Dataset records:
=-=-=

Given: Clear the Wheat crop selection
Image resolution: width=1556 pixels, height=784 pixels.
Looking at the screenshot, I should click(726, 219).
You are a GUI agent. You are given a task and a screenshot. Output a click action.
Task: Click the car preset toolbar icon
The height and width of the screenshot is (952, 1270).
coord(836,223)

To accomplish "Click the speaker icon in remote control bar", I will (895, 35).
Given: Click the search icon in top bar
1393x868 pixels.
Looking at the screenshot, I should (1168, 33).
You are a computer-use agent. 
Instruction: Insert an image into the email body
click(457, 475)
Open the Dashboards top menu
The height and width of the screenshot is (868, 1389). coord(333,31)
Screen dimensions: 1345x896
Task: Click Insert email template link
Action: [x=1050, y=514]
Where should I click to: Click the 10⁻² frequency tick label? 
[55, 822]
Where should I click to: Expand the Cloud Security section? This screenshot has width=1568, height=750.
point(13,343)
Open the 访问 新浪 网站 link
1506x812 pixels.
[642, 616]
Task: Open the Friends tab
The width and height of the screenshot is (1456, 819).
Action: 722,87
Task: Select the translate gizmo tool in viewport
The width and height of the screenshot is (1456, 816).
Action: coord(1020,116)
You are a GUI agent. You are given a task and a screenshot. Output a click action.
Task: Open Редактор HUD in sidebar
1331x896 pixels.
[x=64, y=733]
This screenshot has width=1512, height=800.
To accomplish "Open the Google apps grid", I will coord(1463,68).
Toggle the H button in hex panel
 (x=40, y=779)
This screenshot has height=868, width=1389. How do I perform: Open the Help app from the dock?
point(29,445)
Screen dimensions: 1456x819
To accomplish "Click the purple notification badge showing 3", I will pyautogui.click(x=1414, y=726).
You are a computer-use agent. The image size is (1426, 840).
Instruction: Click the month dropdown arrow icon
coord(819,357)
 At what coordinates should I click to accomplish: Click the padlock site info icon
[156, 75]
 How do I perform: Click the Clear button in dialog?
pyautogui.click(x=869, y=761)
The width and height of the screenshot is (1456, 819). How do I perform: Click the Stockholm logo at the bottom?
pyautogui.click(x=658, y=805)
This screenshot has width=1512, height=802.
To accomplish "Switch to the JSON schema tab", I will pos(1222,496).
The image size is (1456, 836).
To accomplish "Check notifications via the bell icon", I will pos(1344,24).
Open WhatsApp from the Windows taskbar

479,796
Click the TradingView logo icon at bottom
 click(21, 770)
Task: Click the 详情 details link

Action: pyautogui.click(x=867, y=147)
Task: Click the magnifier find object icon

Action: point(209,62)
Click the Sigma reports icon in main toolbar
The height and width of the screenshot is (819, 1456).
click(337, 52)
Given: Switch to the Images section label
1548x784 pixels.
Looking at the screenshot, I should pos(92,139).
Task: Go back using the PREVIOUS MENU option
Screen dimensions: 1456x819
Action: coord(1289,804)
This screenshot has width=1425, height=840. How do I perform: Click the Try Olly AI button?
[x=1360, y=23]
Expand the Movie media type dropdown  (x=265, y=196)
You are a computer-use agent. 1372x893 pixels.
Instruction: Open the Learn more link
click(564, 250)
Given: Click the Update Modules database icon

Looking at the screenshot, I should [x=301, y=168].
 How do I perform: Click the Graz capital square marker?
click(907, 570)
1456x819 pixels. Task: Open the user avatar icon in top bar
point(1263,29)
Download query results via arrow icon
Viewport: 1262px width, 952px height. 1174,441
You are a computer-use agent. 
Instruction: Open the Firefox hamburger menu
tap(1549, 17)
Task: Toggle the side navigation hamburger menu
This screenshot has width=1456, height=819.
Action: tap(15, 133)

=-=-=

YOUR TASK: Check each line of the data above for the string "toolbar", and copy the ones that have it.

TASK RESPONSE:
Task: Click the car preset toolbar icon
Click the Sigma reports icon in main toolbar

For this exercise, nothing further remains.